MATERIAL SUPPLIED:
|---|

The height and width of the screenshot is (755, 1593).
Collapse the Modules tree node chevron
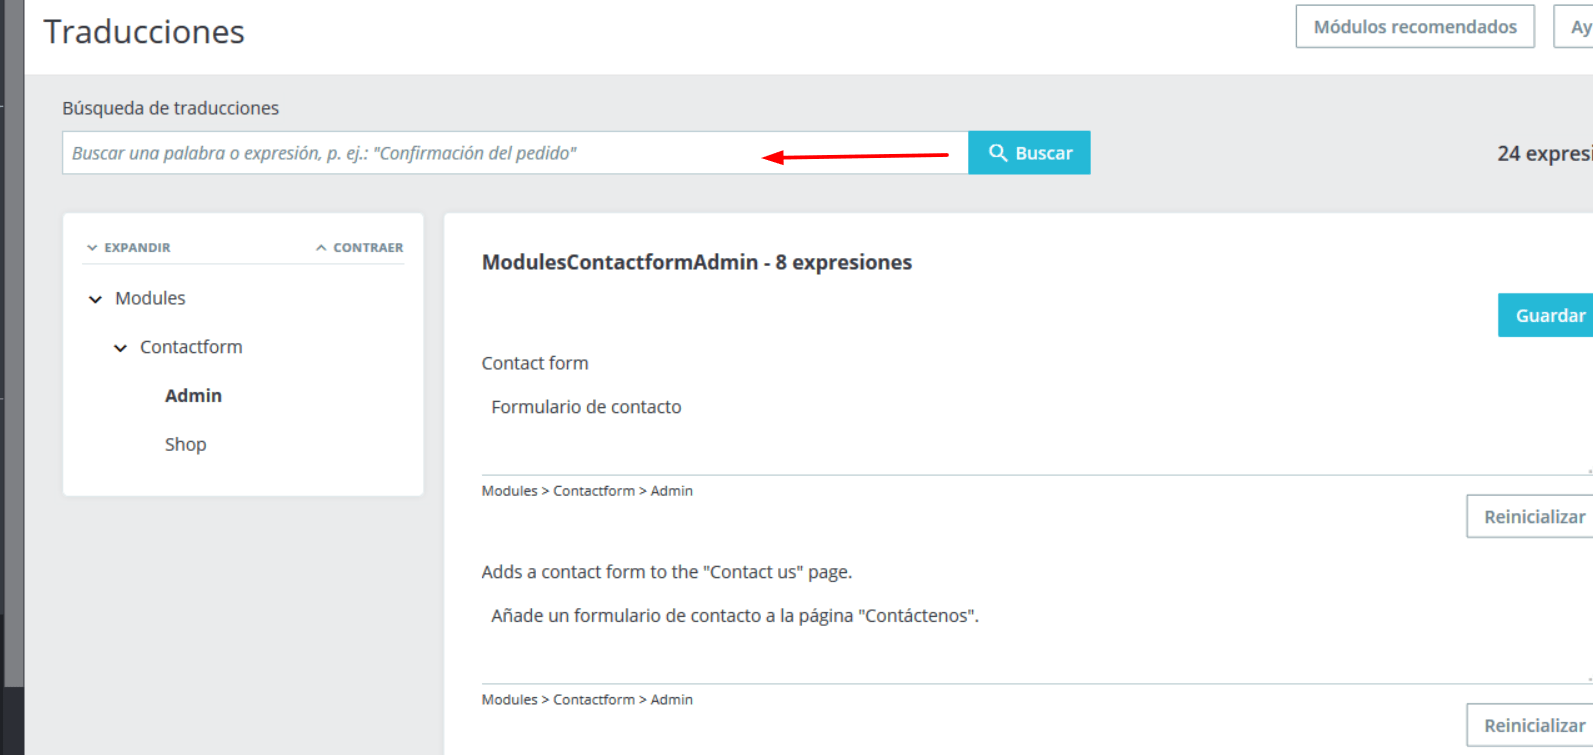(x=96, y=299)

|---|

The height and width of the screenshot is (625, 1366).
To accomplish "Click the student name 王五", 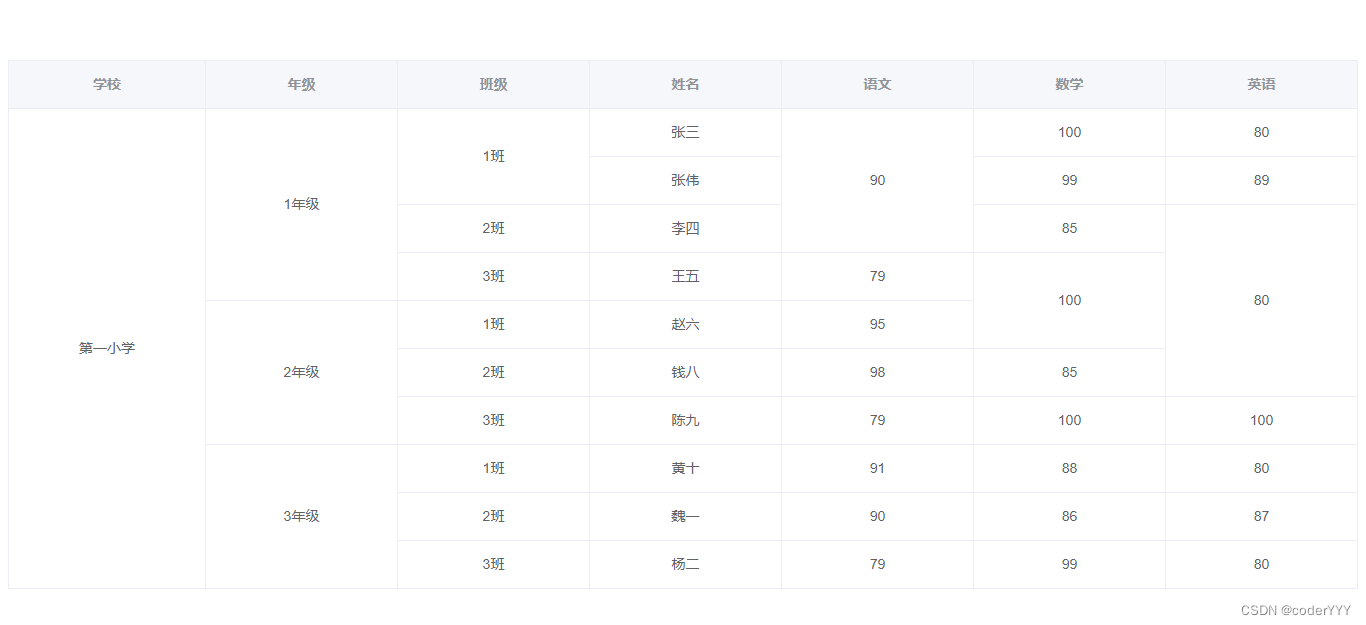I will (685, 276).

|---|

WORK ITEM: Extract from the data every line where "width" shows up.

FINISHED TASK:
The height and width of the screenshot is (755, 1593).
The height and width of the screenshot is (625, 1366).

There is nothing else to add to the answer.